A post can belong to more than category, but generally you would want to limit the number of categories you have and how many categories are selected for each post. One category I don’t use much any more is Social Media. Ever since I renamed this blog “Social Media University, Global” it hasn’t made much sense to put posts in the Social Media category; almost every post would belong there, and if the whole blog is about a topic it doesn’t makes sense to use that as a category.

This particular post, as you can see below, is in the Blogging category.

Categories are like the Dewey Decimal System for your blog: they’re your way of organizing content in a way that makes sense to you and hopefully your users. Except you don’t have the funky numbers like 330.94 for European economics. And while there’s no limit on the number of categories you can have, I would advise you to limit them. If you can’t see yourself doing several posts that would fit a category, use a broader one instead. So, for example, I have a News Media category instead of having separate categories for Radio, Print, and TV. That’s because the major division in this blog is between traditional, mainstream media (what I categorize as News Media) and Social Media. (But again, since most of the posts are about social media, I don’t use that category very often.)

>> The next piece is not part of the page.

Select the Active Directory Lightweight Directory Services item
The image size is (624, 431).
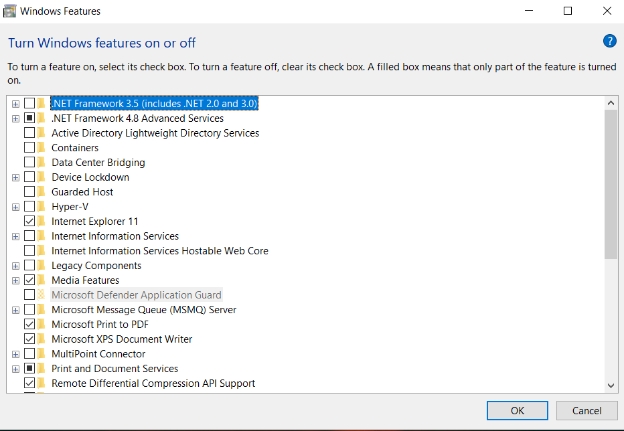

After you’ve done a few posts, you might discover some themes emerging. Then you can go back and apply whatever category labels seem to make sense, like the apocryphal college that didn’t lay down its sidewalks until it saw where students had worn paths through the grass.

Tremendous Tags

Tags, by contrast, are externally focused. They’re aimed at the people who haven’t yet found your blog (and the search engines that guide them.) So instead of trying to find the one or two labels that best describe your post (as you do with categories) you can and should apply multiple tags to a post, based on words others might use to describe your post…or words they might be searching on to find relevant content.

So for this post I used not only the tags blog, blogs and blogging, but also social media, socialmedia, tags, tagging, categories, vlog, vlogging and others. While social media isn’t a particularly useful category for this blog, it is a good tag (and so is socialmedia, because some users doing a Technorati, Google, Blogpulse or search might leave out the space between social and media.)

If you click on any of the tags at the bottom of this post, you will find a list of blog posts on that used that tag. This is really helpful to users exploring a topic, because they can easily find a group of relevant posts. And if you use several related word variations, you’re not requiring users to choose your exact tag (e.g. blogs vs. blogging) in order to find your post.

So, within reason, with Tags it’s a case of “the more, the merrier.” If you add tags like Britney Spears, Paris Hilton, Barack Obama, John McCain, Justin Timberlake or other famous names to your posts in hopes of attracting more visitors, it won’t do you any good. Unless, of course, you happen to be doing a post about one of those people. If you “trick” people into visiting your blog by using irrelevant tags, they won’t stay long.

Another benefit of Tags is that you can use a “tag cloud” (see example above or in the sidebar at right) to graphically show visitors to your blog the main topics you cover. The most frequently used tags are bigger, and if people click in your tag cloud (at least on, they get a list of all your posts that included that tag.


  1. Write a post on your own blog, and assign it to one or two categories and add multiple tags.
  2. Include a sentence at the end (with a link to this post) that says something like, “I sure am learning a lot from Social Media University, Global…including how to add tags and categories for my blog posts.”
  3. Following those two steps will create a comment on this post (via Trackback, to be discussed in a future course), so that your fellow SMUGglers (the phrase Jim Streed coined) can follow it back and see how you’re doing in applying what you’re learning about categories and tags.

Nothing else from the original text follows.